**EXCERPTED PASSAGE:**
# Security / Advise needed - lsat ?

## aCOSwt

Hello,

Being said that I am neither clever nor paranoid in terms of computer security.   :Confused: 

I force myself to very basic procedures that are rather heavy and that I would like to know if they are pertinent or just a pure waste of time.

In particular :

- After first install, I ran lsat to compute its md5 checksum

- Before any backup / emerge, I recompute the checksum and compare it with the last one.

- After any emerge, I recompute the checksum.

I have been systematically doing this for more than one year now under my gentoo (without anay alert) and really wonder what security gurus think.

(Previously I was using tcpdump to investigate firewalls logs but found this... hmmm... horrible !   :Evil or Very Mad: )

----------

## mikegpitt

I guess one problem with this approach (besides being time consuming) is that it doesn't protect against a system intrusion, but only tells you if one happened...  and if one happens you will only know it did happen, not what happened.

A better approach would be to run tools like snort and chkrootkit to monitor what is happening on the machine...  although if the attack is sophisticated and targeted at you (unlikely) they could modify your logs.  Most attacks, however, are automated and unsophisticated.

My best advice is to make sure you don't have a bunch of remote ports open on your machine, or firewall them off with shorewall.  Don't run ssh on a default port, and/or make sure your user accounts have strong passwords...  or better yet make remote services only available via openvpn (if possible in your situation).  ...and as long as you aren't downloading and executing scripts from the web browser, you should be quite safe.

----------

## mr.sande

If you want to check other system hardening / audit tools I recommend lynis and yasat (which is a "fork" of lynis). yasat can give a lot of information about your configuration, almost too much at times, but I find a valuable tool for system hardening and config checking.

----------

## aCOSwt

 *mikegpitt wrote:*   

> It doesn't protect against a system intrusion, but only tells you if one happened...

 

Exact !

But being said that my imagination in intrusion techniques is definitely under the level of a n00b, I believe I am definitely condemned to post-activity   :Rolling Eyes: 

The main point for me is not to have to throw everything away if something happened. If need a way to trust in my backups.

 *mikegpitt wrote:*   

> A better approach would be to run tools like snort and chkrootkit to monitor what is happening on the machine... 

 

Hmmm... I recently provided some basic help in some international subforum here to someone who had his sendmail sending spams via ssh.

He incidentally found the rootkit but chkrootkit had not seen anything wrong.

I am nevertheless interested in snort. The only thing I wonder about is if this tool is likely to do more (in prevention) than what I was doing spoilting my eyes and my brain with tcpdump.

 *mikegpitt wrote:*   

> although if the attack is sophisticated and targeted at you (unlikely) they could modify your logs.

 

Well... I just cannot afford being paranoid...   :Cool: 

 *mikegpitt wrote:*   

> My best advice is to make sure you don't have a bunch of remote ports open on your machine

 

This is a good advice indeed. I think I have done the maximum I could do but I am not sure either about the exhaustiveness of my work.

Is there some tool somewhere to control this ?

 *mikegpitt wrote:*   

> or firewall them off with shorewall

 

I use iptables with about half a dozen of very basic homemade rules. Do you mean that shorewall would be more efficient ?.

**TASKS FOR THIS EXERCISE:**
A) Name every forum member who posts in the thread about lsat and system security.
B) Carry on the lsat security thread from its last sentence.

**DATA SEGMENT:**
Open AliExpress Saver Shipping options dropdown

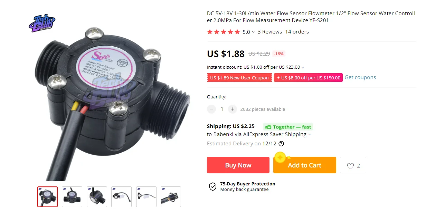coord(309,135)
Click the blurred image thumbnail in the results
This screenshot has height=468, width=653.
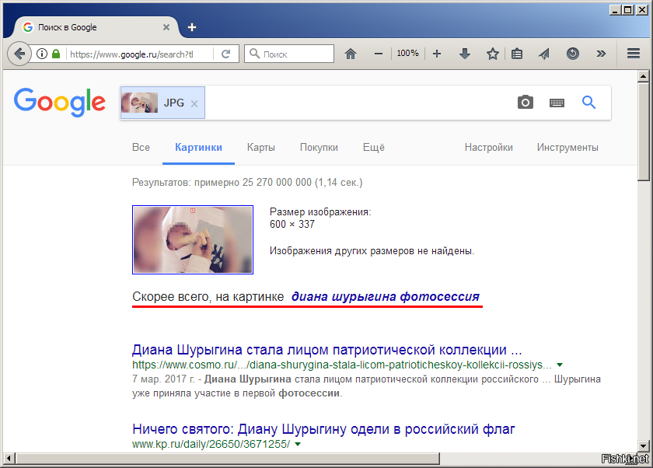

**OUTPUTS IN ORDER:**
A) aCOSwt, mikegpitt, mr.sande

B)
 *mikegpitt wrote:*   

> Don't run ssh on a default port

 

Well I think I am only using tcp port 22.   :Confused:   Is there a way to be dead sure ?

BTW my use of ssh as protocol is mainly restricted to tunneling pop3

My biggest concern is around ftp that I still need to use.   :Sad: 

 *mikegpitt wrote:*   

> make sure your user accounts have strong passwords

 

 :Laughing:  I was sure ! Absolutely sure about this ! ... until... I fell on John-the-ripper... and suggested my son to play sometime with it...   :Shocked: 

 *mikegpitt wrote:*   

> make remote services only available via openvpn

 

I will try it on my FreeBSD server.

 *mikegpitt wrote:*   

> as long as you aren't executing scripts from the web browser, you should be quite safe.

 

Well... as long as I did not disable javascript... I presume that... I do execute scripts from my web browser... don't I ?   :Confused: 

----------

## mikegpitt

Ok, lot's of points to cover   :Smile: 

Running md5sums on your backups is a decent idea, and will ensure their integrity, if not from tampering but also damage.

Snort is an IDS, so it doesn't prevent but it will monitor any odd behavior.  You might get a bunch of false positives, so it will require tweaking.  There might be snort modules that react to certain warnings, but I'm not 100% sure.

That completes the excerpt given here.